Methods: In 3249 ever-smokers (1437 cases, 1812 controls) from a population-based case-control study in Italy, we examined the association between TTFC and lung cancer using logistic regression, and estimated lung cancer incidence by levels of TTFC, and smoking intensity, duration, and pack-years using absolute risk regression.
Results: Compared to smokers with TTFC>60 minutes, the lung cancer odds ratios (and 95% confidence intervals) for TTFC 31-60 minutes, 6-30 minutes and ≥5 minutes (i.e. by increasing dependency) were 2.57 (2.03-3.26), 2.27 (1.79-2.88), and 3.50 (2.64-4.64), respectively (p-trend<0.0001). The average lung cancer incidence rates for smokers of 1–10, 11–20, 21–30 and >30 cig/day were consistently and substantially higher among smokers with TTFC≥60 vs. >60 minutes (64.0 vs. 11.7, 125.6 vs. 28.6, 130.1 vs. 40.5, and 260.5 vs. 108.7 per 100,000 person-years, respectively). The slopes of increase in lung cancer rates with smoking duration and pack-years were significantly greater among smokers with higher dependency (p-interaction<0.001).
Conclusion: Lung cancer risk increases with shorter TTFC; this simple nicotine dependency measure substantially improves lung cancer risk stratification beyond standard smoking measures. Assessing TTFC may improve lung cancer risk prediction and could be useful in lung cancer screening and smoking cessation programs.
Citation Format: Fangyi Gu, Sholom Wacholder, Stephanie Kovalchik, Orestis A. Panagiotou, Carolyn Reyes-Guzman, Neal D. Freedman, Sara De Matteis, Dario Consonni, Pier Alberto Bertazzi, Andrew W. Bergen, Maria Teresa Landi, Neil E. Caporaso.
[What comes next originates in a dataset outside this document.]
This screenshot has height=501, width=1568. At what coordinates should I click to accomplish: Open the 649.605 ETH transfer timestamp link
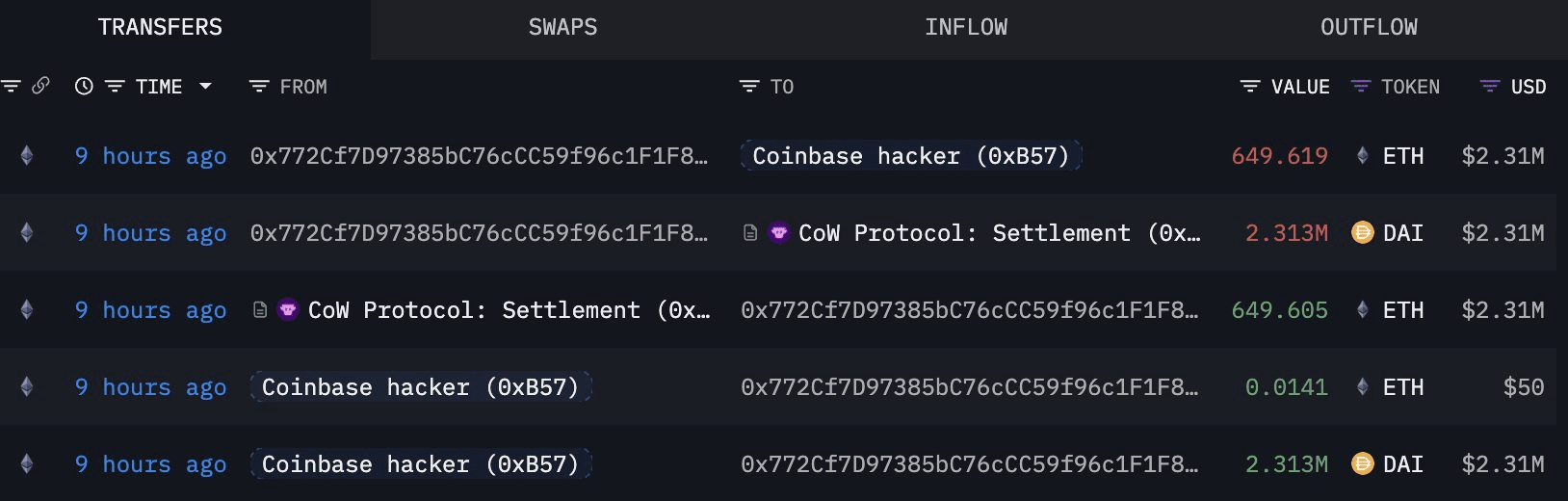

Time to smoke first cigarette after morning awakening differentiates lung cancer risk beyond standard smoking measures. [abstract]. In: Proceedings of the Twelfth Annual AACR International Conference on Frontiers in Cancer Prevention Research; 2013 Oct 27-30; National Harbor, MD. Philadelphia (PA): AACR; Can Prev Res 2013;6(11 Suppl): Abstract nr B52.